Adam Inch

Adam Inch was born March 22, 1857, in Coulterhaugh, Scotland. In 1875, he emigrated to Canada and bought a farm on Upper Wentworth Street and Fennell Avenue where he ran a dairy farm to provide milk to Hamilton homes. In 1890, he married Jacqueline Lees Fortune, with whom he had 5 sons and 1 daughter.

He served on the Barton Township Board of Education, the Barton Township Council (where he was elected reeve in 1900), and on the Council of Wentworth County in 1905, 1906, and 1917. He also had interests in the Incline Railway Company, the Barton and Binbrook Telephone Company, and the Mount Hamilton Bus Lines. He was first a member of Barton Stone Presbyterian Church where he was an elder from 1891 to 1907. In 1905, he and his family were instrumental in the organization of Chalmers Presbyterian Church on Mountain Brow Blvd. where he served as elder. He was also active in the Hillcrest Lodge AF & AM.

During World War I, in which four of his sons served with distinction (two earning the Military Cross), he organized a number of Red Cross activities. In the early 1920's, he sold his dairy herd and actively campaigned on the City Council to take the land south of Concession Street into the city. Houses in this area had few sidewalks, no sewage or water supplies, and poor police and fire protection. The population was also growing rapidly.
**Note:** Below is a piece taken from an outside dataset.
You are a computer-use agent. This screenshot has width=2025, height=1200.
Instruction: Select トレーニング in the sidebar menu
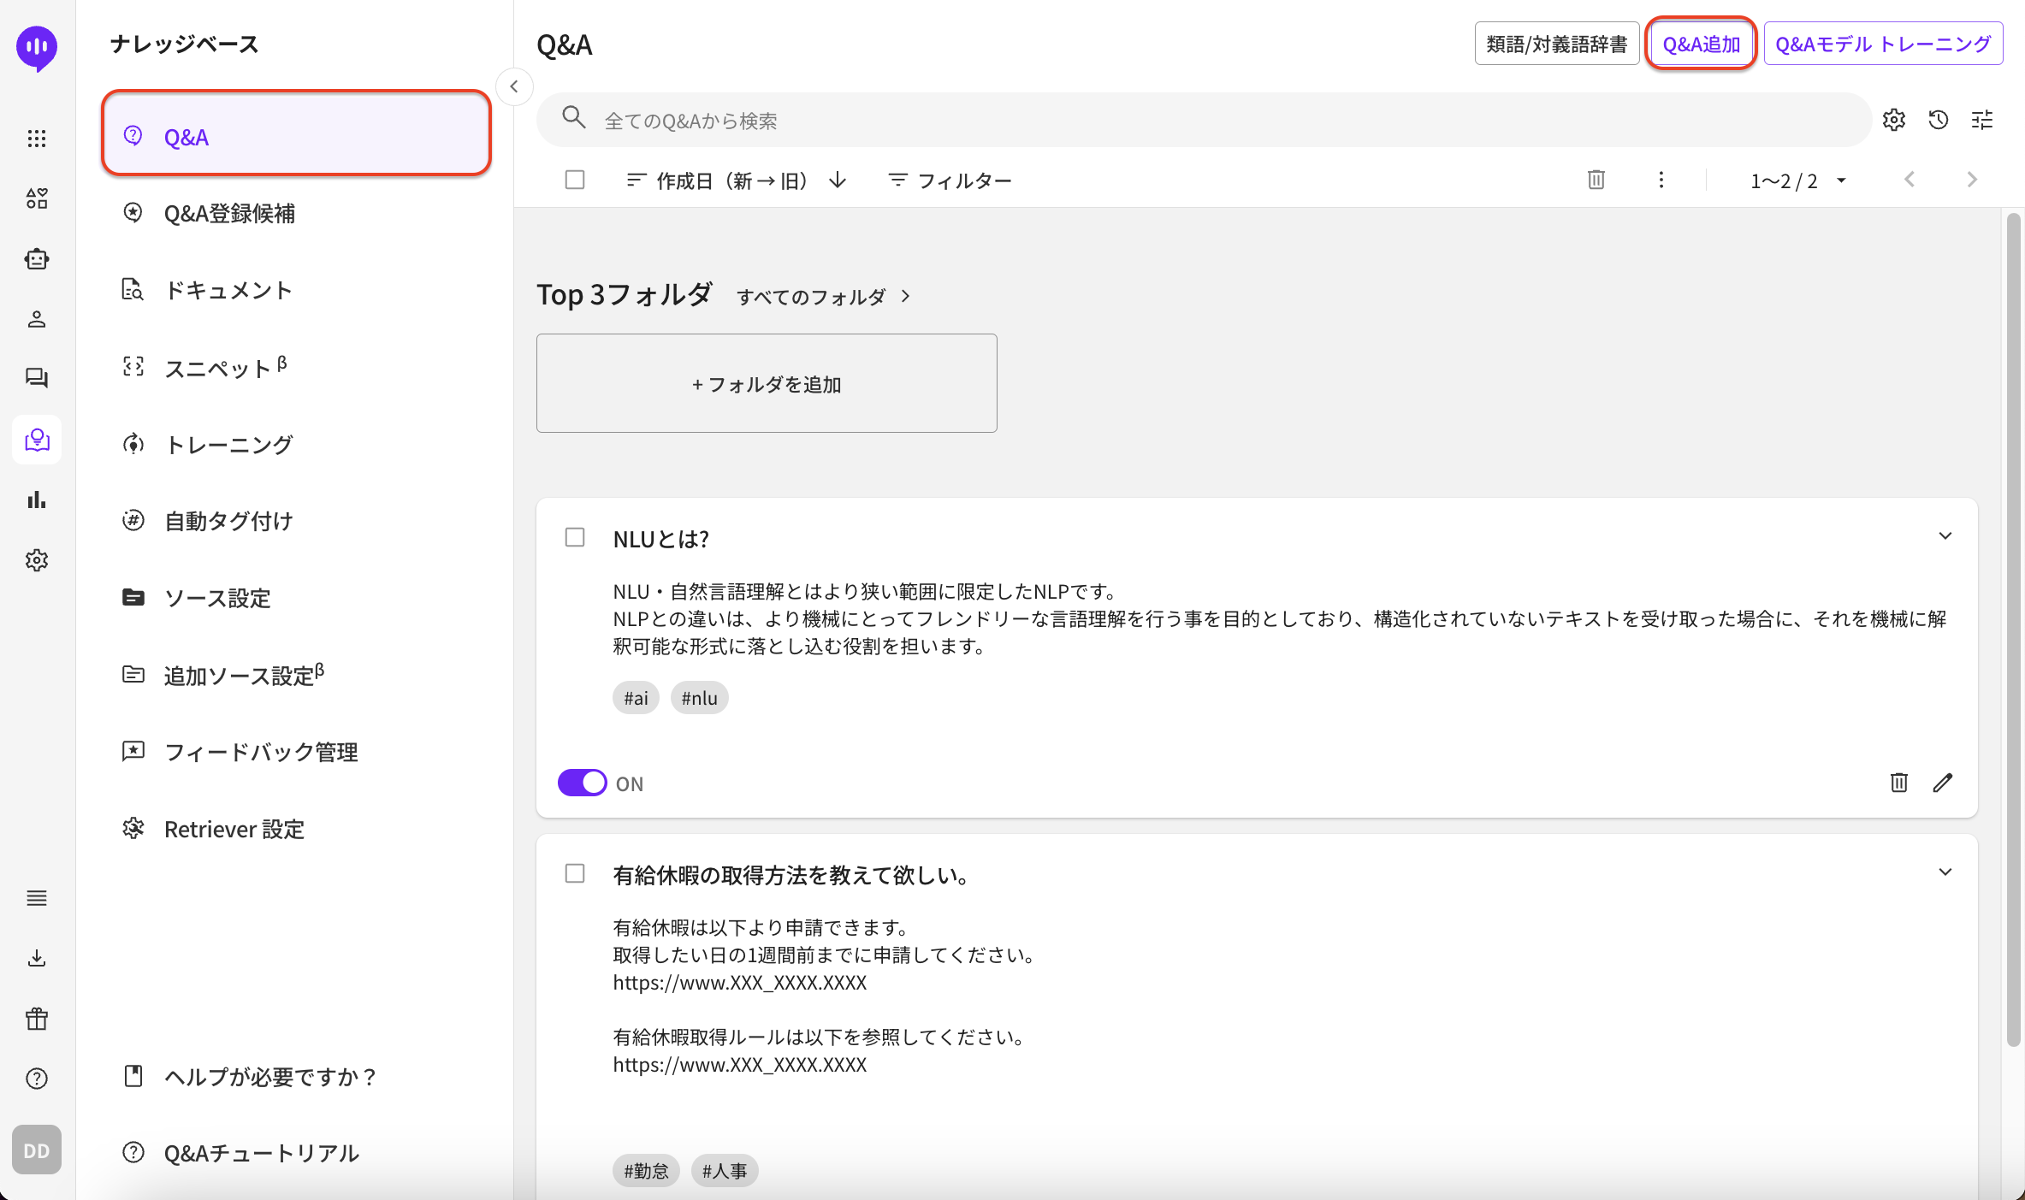tap(228, 444)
Finally in 1929, the city limits were extended to Fennell Avenue but the city now taxed the vacant farm land as individual city vacant lots. Forty-two acres were lost to the city for taxes. After World War II, the city decided to open a city park on 16 acres of this property, naming it "Inch Park". Adam Inch died on July 3, 1933, in Hamilton, Ontario.


References:
1. Corporation of the City of Hamilton, Department of Public Works and Traffic, Parks Division, Park Development Section. Parks Master Plan database, 1996.
2. Dictionary of Hamilton Biography. vol. 3. p. 96.